Start of Passage provided

1 January 2016

Eraserhead (1977)

Eraserhead (1977)
Dir. David Lynch

Lynch is renowned for being weird and making complicated, non-linear narratives appear to work effortlessly in his favour. Eraserhead is possibly his most unhinged and surreal feature.

It sets the tone early on with a slow zoom into what appears to be some kind of landscape, but why is it terrifying? Is it because it also manages to make us feel like we're travelling through a diseased artery? Or is that just me? Whatever the case may be, it's pure nightmare fuel.

A constant industrial murmur fills the empty spaces. It plays a vital role in both making and keeping us uncomfortable, not unlike the dwarfing effect that the concrete world has on the film's main character, Henry Spencer.

Lynch makes separate things visually similar, encouraging the viewer to make the visual connection and subsequently strengthen it with emotional or intellectual additions. That way, the message that may or may not have existed in the first place is made more real and uncomfortably unique for each person.

The way he furnished the living spaces, making them purposefully devoid of the 'lived-in' feeling that most directors strive for, is one of the many things that came to define him and is as striking the fiftieth time you see it as it was the first. His use of lamps as more than just lighting is even more apparent in Eraserhead's black and white world than in his colour films.

-A carpet design for the ages.-

Jack Nance plays Henry. I'm being nothing other than complimentary when I say that Nance has the perfect balance of awkwardness and mouse-like shyness to make the character stand out. He delivers his mundane dialogue in a memorable way, as do the rest of the oddball cast. 

I've labelled it as 'Horror' simply because it's frequently unsettling and occasionally disturbing, which can be translated as being horrifying. But it's not a 'Horror Movie' in the traditional sense. It's an experience that can't be defined as anything other than categorically Lynchian.

If you've yet to experience the film and are willing to do so, I urge you to wait until nightfall before you begin because it needs a chilly midnight ambience to properly work its magic. A viewing in the daytime seems inappropriate for all the wrong reasons.

End of Passage provided

Activity: According to the Eraserhead review, which actor plays Henry? The entries that come next have no connection to the Eraserhead review.

Start of Records shown

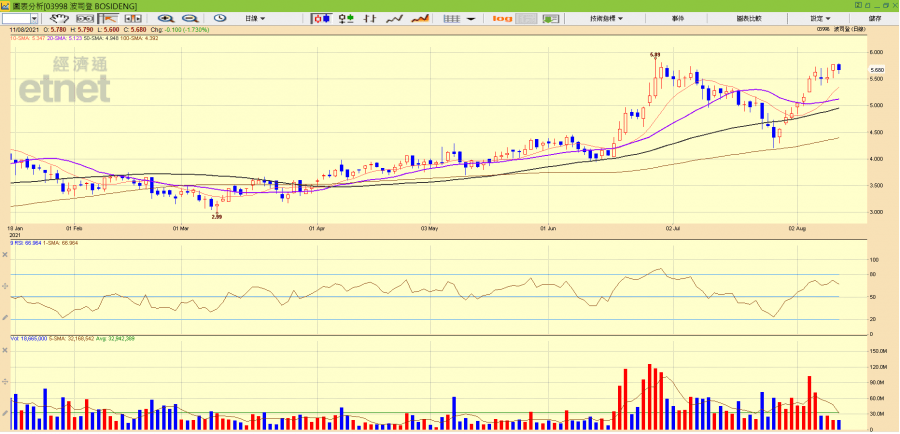Viewport: 900px width, 434px height.
Task: Click the zoom out magnifier icon
Action: point(190,19)
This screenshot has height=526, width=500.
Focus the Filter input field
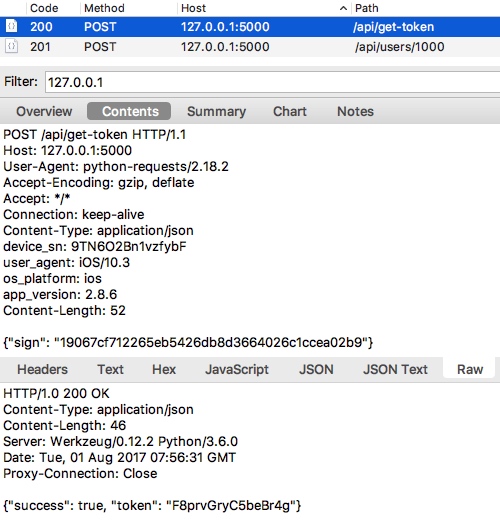tap(272, 82)
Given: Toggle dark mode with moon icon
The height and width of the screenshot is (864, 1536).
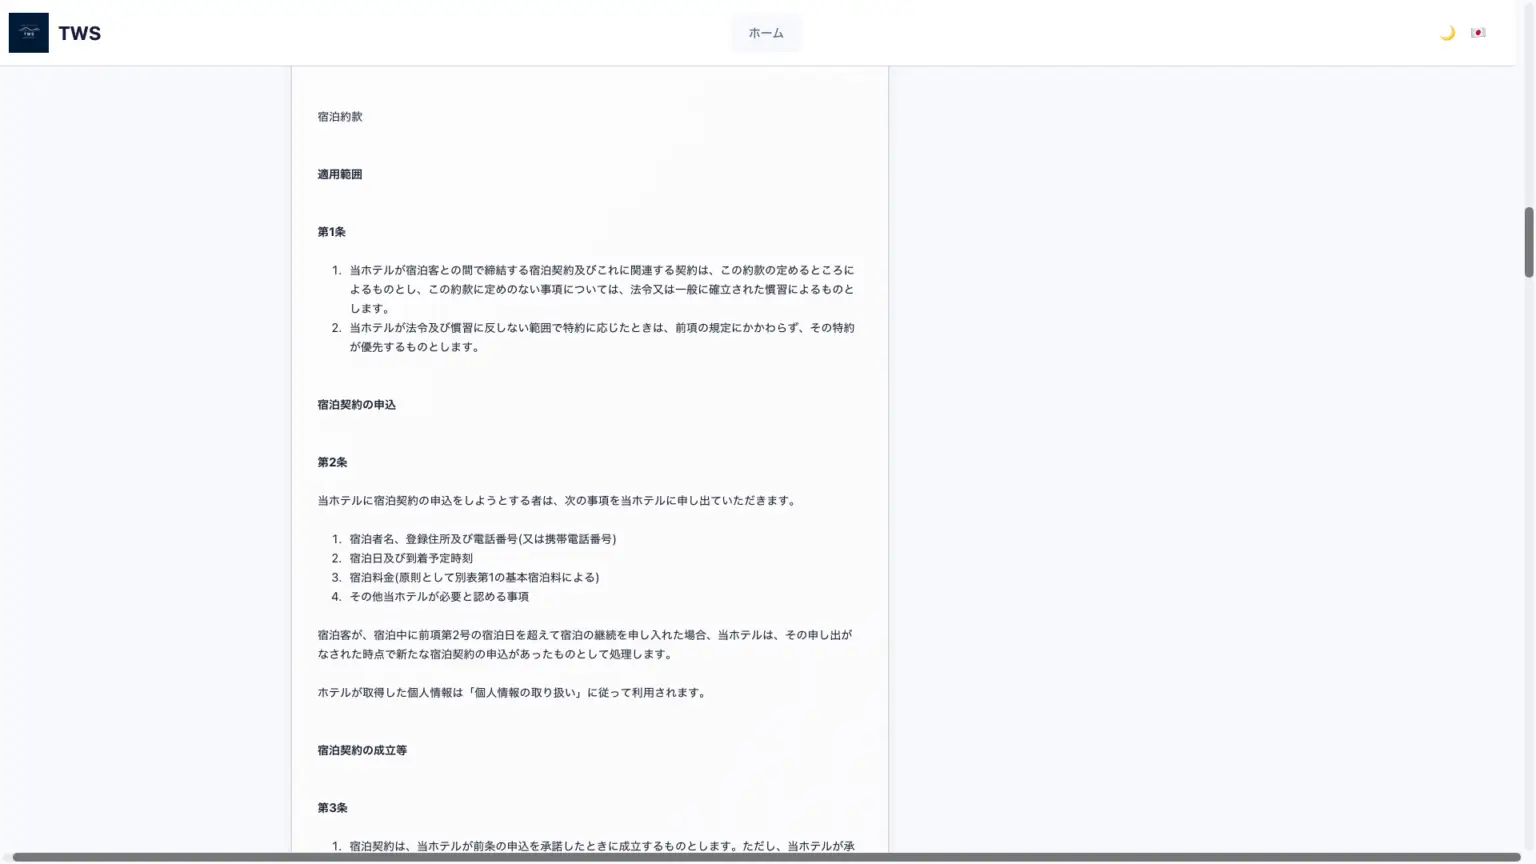Looking at the screenshot, I should 1447,33.
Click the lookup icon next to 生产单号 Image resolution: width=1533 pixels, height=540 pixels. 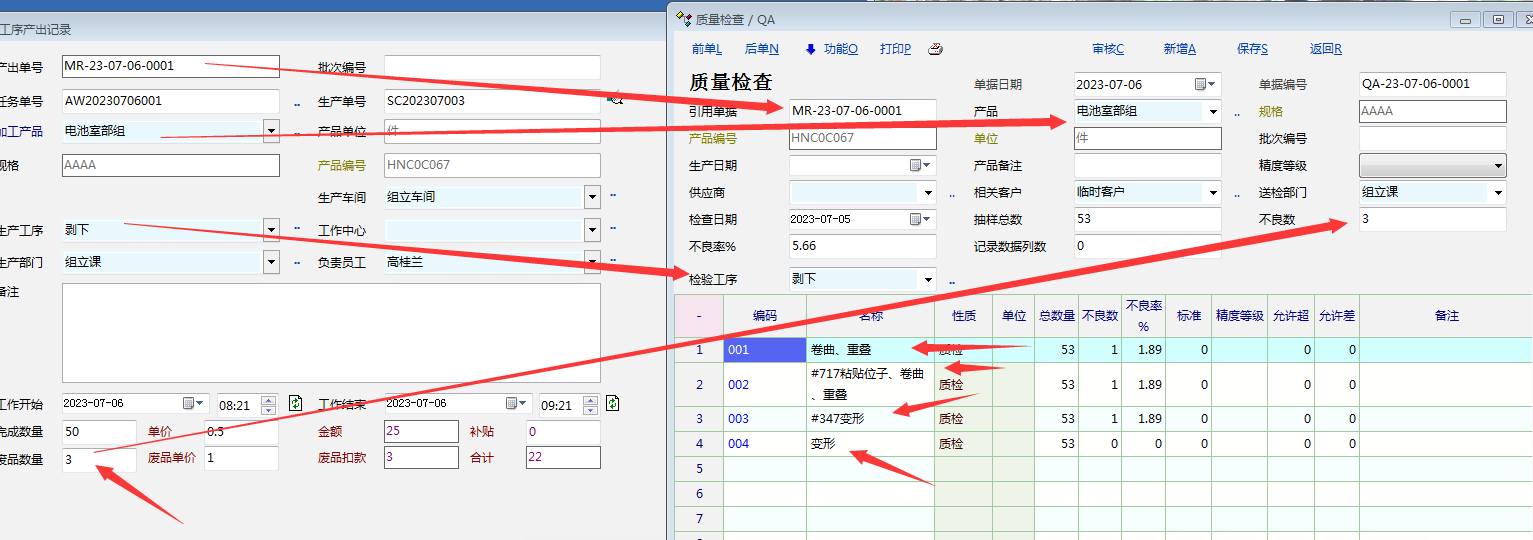coord(615,98)
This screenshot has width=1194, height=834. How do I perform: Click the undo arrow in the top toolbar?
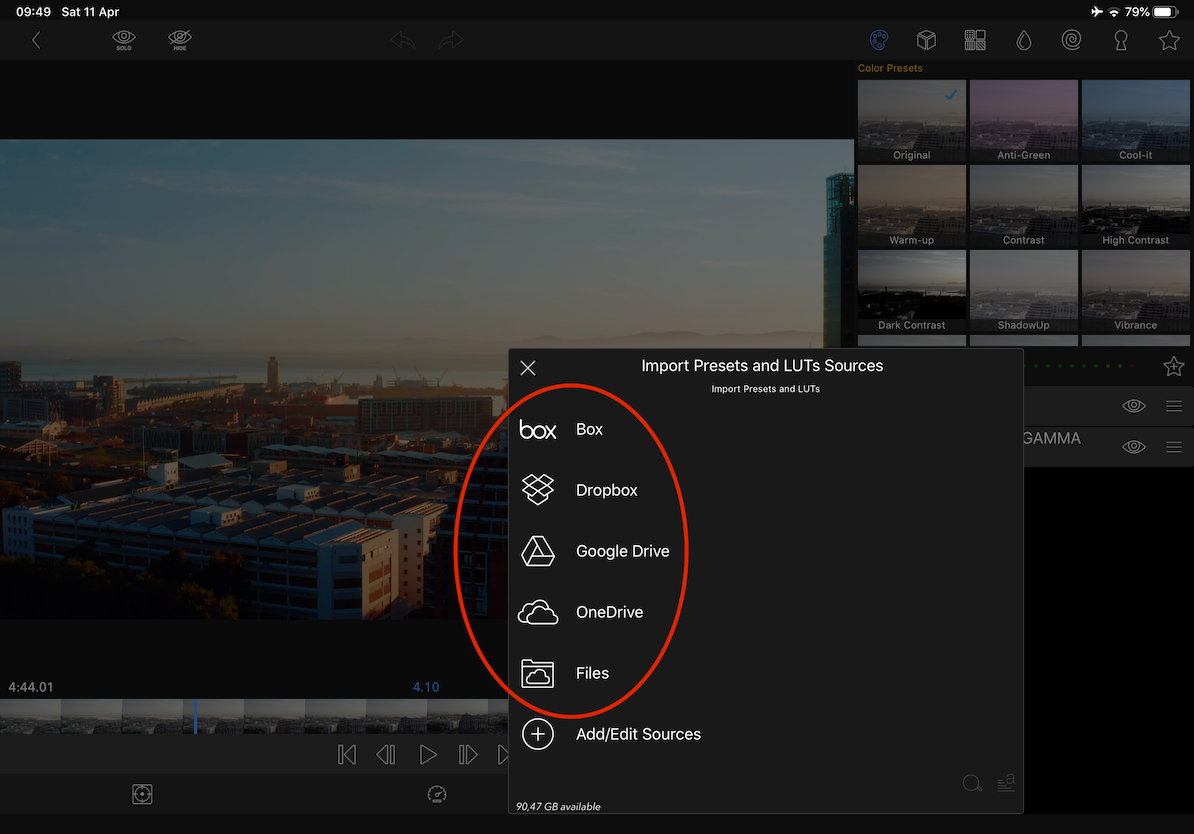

End of Records shown

Answer space: Jack Nance